Teresa learned about Claude Code and began using AI as her task management and admin tool. “I want to focus on my content and helping teams do discovery; I’ll let the agents do the things I don’t want to do,” Teresa explained.
“Playing with personal productivity with tools like Claude Code taught me the skills I needed to become an AI creator/builder/engineer,” said Teresa. And this was a safe playground where she didn’t have to worry about having any impact on customers.
Seeking opportunities for learning and expansion
In the next phase of her journey, Teresa realized that she wanted to learn from others. She launched her podcast, Just Now Possible, where she interviews product teams about the AI products they’re building.

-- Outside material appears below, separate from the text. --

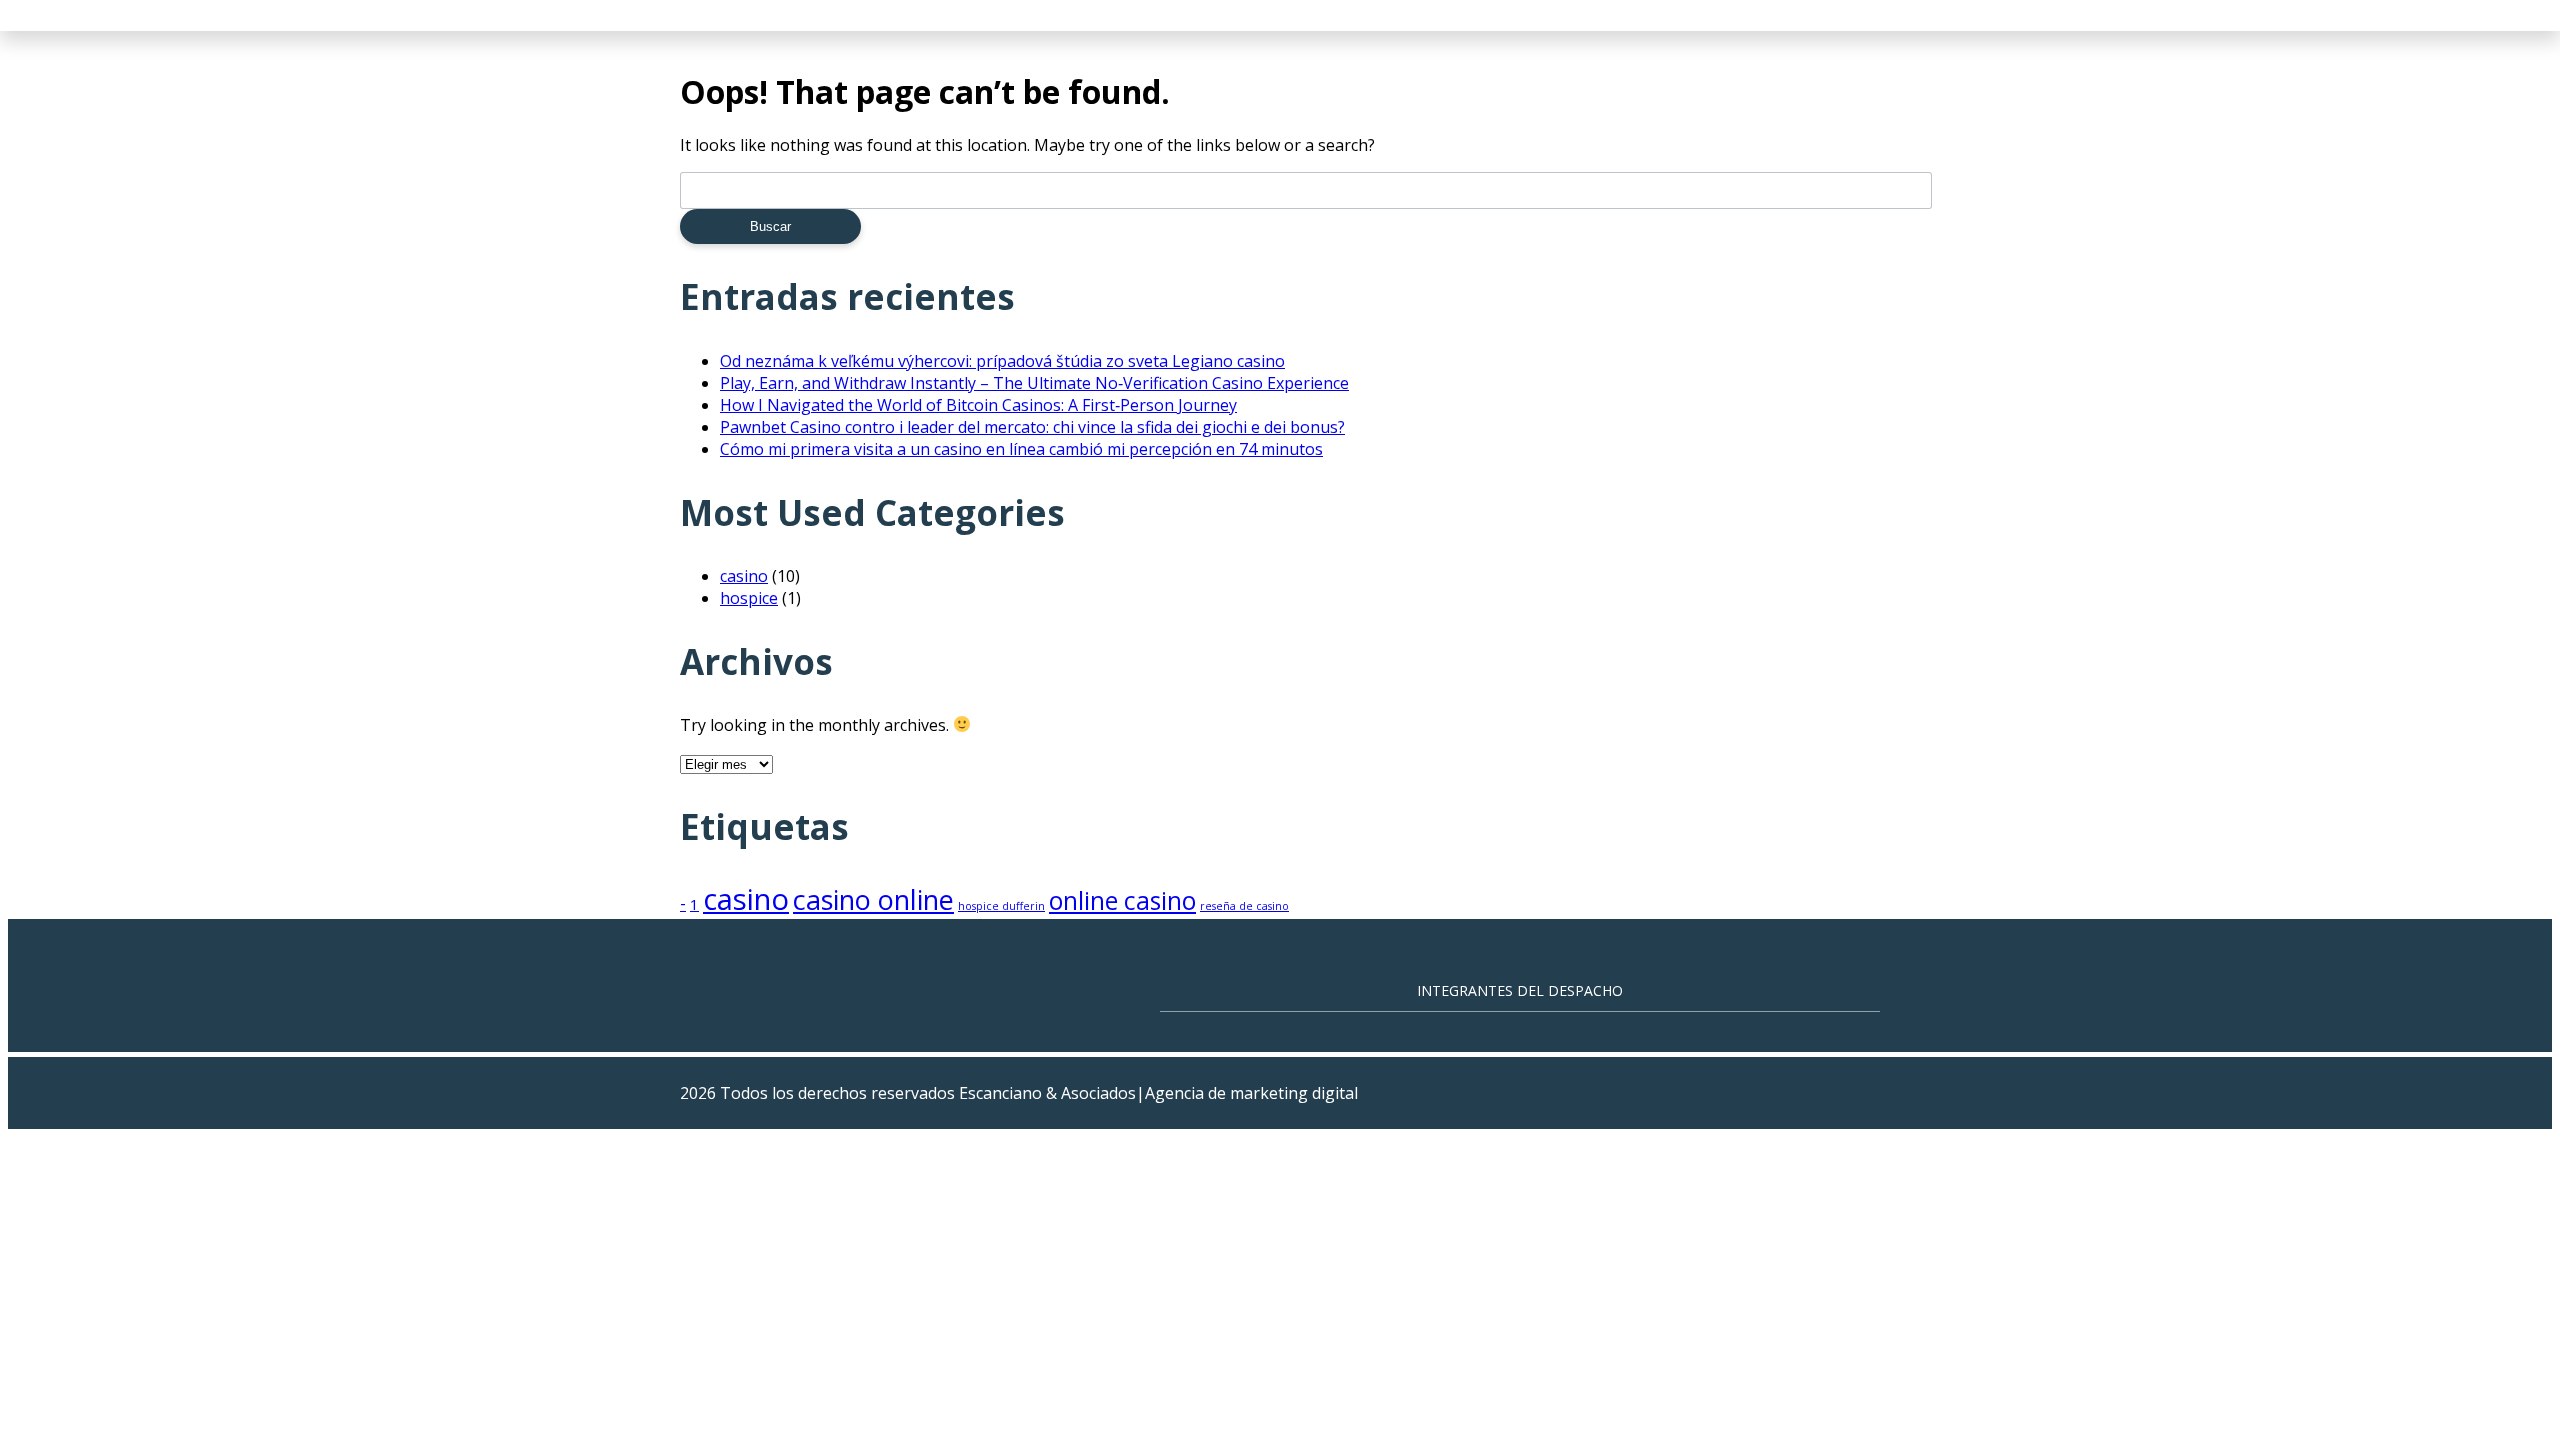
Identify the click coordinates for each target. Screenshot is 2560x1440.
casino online (873, 899)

She was also intrigued by research published by Claude about AI interviewers. This got Teresa curious about whether she might be able to build a better AI interviewer.
Here’s a glimpse at what Teresa’s opportunity solution tree looked like at the time.
And she’s continued to build on this foundation. In the months since, Teresa has:
Announced a partnership with Vistaly where customers can generate an opportunity solution tree based on a customer interview transcript.
Built an Outcome Coach on her blog, where you can submit an outcome and get personalized feedback on whether it’s a business outcome, a product outcome, or an output.
Created a TeresaBot that can respond to questions and provide links to relevant resources from Teresa’s content archives.
Spent every waking hour for two weeks resolving an AI and code bug in the Vistaly opportunity solution tree product.
These are all things Teresa never imagined she’d be able to do. But now she’s realized that she can figure it out. “This is the message I want you to take away: You can figure it out. Whatever it is that you want to do, you now have access to an expert tutor 24/7,” said Teresa.
Putting it all into context: The Hero’s Journey
As Teresa reflected on this past year, she saw that her story followed a narrative that humans have been talking about for centuries: the hero’s journey.
Teresa began in the comfort of her ordinary world and she heard the call to adventure, though at first she resisted it (her “million reasons why AI won’t change discovery” line of thinking). But eventually, she decided to take the first step, exploring what was possible. And luckily, she met some mentors in the form of her partners at Vistaly, the teachers of her AI evals course, and the product teams who nerd out with her on the Just Now Possible podcast. And her work is transformed—she’s gone from creating courses to teach discovery to building software to teach discovery.
To close out, Teresa reminded us what she believes we can take away from her story: “Every one of us is facing change. We are all being called to adventure. All I did was heed the call. I took the first step, which led to the next. None of them were that scary—except for the first one.”
As we each face our own adventures, Teresa invites us to wander joyously into the unknown, to take advantage of the moment, and to get comfortable with being beginners again. What does your first step look like?